Harold Alexander Erickson (March 10, 1898 – January 27, 1963), born Harald Alexander Ingvald Eriksen, was an American football back who played for three teams over eight seasons in the National Football League (NFL), four with the Chicago Cardinals, including the 1925 NFL Champion team.

==Biography==
Erickson was born in Maynard, Minnesota on March 10, 1898 to Norwegian immigrant Reverend Michael Benjamin Eriksen (1867–1950) and his wife, first generation Norwegian-American Emma Gustava Eriksen (née Anderson) (1879–1940). Though he would be known as "Swede" during his football playing days, he was a Norwegian-American. A stocky man, he stood 5 ft and 9 in and weighed 193 lb.

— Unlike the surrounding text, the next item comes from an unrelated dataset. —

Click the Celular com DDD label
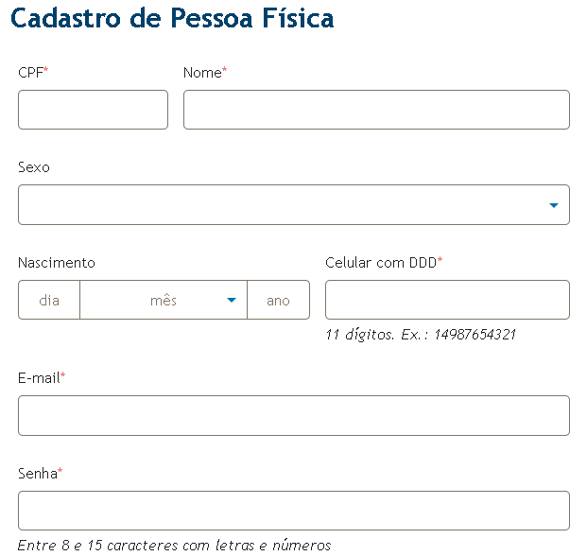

Erickson served as a Chief Pharmacist's Mate in the United States Navy during World War I. He participated in the 1919 Rose Bowl as a member of the winning team, Great Lakes Navy from Great Lakes, Illinois, a team that also included future Pro Football Hall of Famers George Halas and Paddy Driscoll, who were also members of the NFL 1920s All-Decade Team. Erickson also participated in the 1922 Rose Bowl as a back for Washington and Jefferson, giving him the unique distinction of being the only man ever to play in two different Rose Bowls, with two different teams, without losing.

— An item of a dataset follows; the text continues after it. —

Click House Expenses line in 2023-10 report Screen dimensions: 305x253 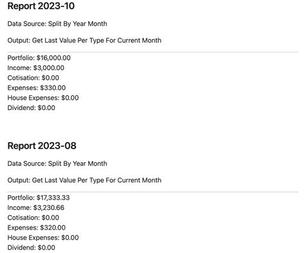pos(43,98)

Erickson attended St. Olaf College in 1916 and 1917, and after completing his service in the United States Navy in 1919, he attended Washington & Jefferson College where he played competitive football. After college, though undrafted, Erickson went professional, playing eight seasons in the National Football League (1923–1930), with the Milwaukee Badgers, the Chicago Cardinals, and the Minneapolis Red Jackets. In 1924 he played for, and was the head coach of the Milwaukee Badgers, a team that included Pro Football Hall of Famer, and a member of the NFL 1920s All-Decade Team, Jimmy Conzelman. During the 1925 season Erickson scored six touchdowns (four receiving and two rushing) for the NFL Champion Chicago Cardinals who were 11–2–1 that year. At the conclusion of the 1925 NFL season, Erickson joined future Pro Football Hall of Famer Red Grange and the Chicago Bears on their post-season barnstorming tour. He was a member of the 1928 Chicago Cardinals team that included American sports legend and Pro Football Hall of Famer Jim Thorpe, also a member of the NFL 1920s All-Decade Team.

Erickson served as president of the Security National Life Insurance Company of Minneapolis. He was married to Vera Mattocks (1906–1998) until his death on January 27, 1963. He is buried at Fort Snelling National Cemetery in Minneapolis.